"Employees who work from home are dramatically more likely to quit than employees who routinely work in the office setting."

The concept of working from home has existed since at least 1973 when that year's oil embargo severely limited automotive travel. From then until 2019, it remained almost exclusively a perk for those high on the corporate ladder. Then the COVID-19 pandemic overtook the world, and, for many of those who didn't lose their jobs outright, working from home became the only option to keep businesses running. It allowed caregivers to stay home with their dependents, for example, but it also led to distraction from work by responsibilities at home and to increased isolation and depression among quarantined or socially distanced workers. Corporate culture has broken down as solitude has fostered feelings of professional isolation and personal loneliness. The home, once a place of respite from office worries, has also become an extension of the workplace. Are improving air quality and cleaner water sufficient incentives to continue this trend when COVID-19 ends?

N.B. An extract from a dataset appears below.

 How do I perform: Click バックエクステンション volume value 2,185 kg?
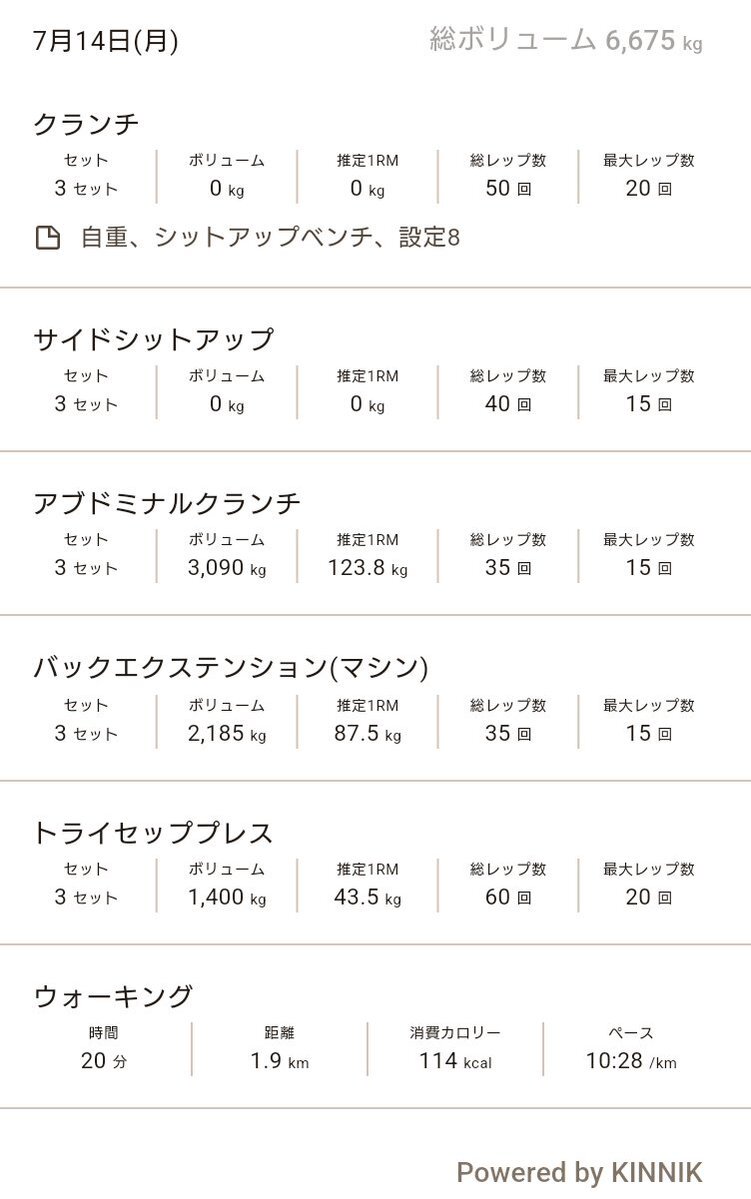click(x=227, y=733)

This timely book begins with a history of the work-from-home trend. It then explains exactly how the spread of the coronavirus motivated the nearly ubiquitous lockdown, including the shutdown of businesses and the varying speeds of global response to this public health emergency. Baputey, a human resources specialist, also discusses the pros and cons of working elsewhere than in the office, devoting a chapter to each. He explains how the new working conditions highlight different working styles among employees, including differences in peak productivity times. One chapter concerns the impact of such virtual meeting technology as Zoom, WeChat, Google Meet, and Skype. Human resources personnel and owners of businesses of any size might find this book to be of interest. So might those who ordinarily work from home. They will newly appreciate the challenges facing those who do not.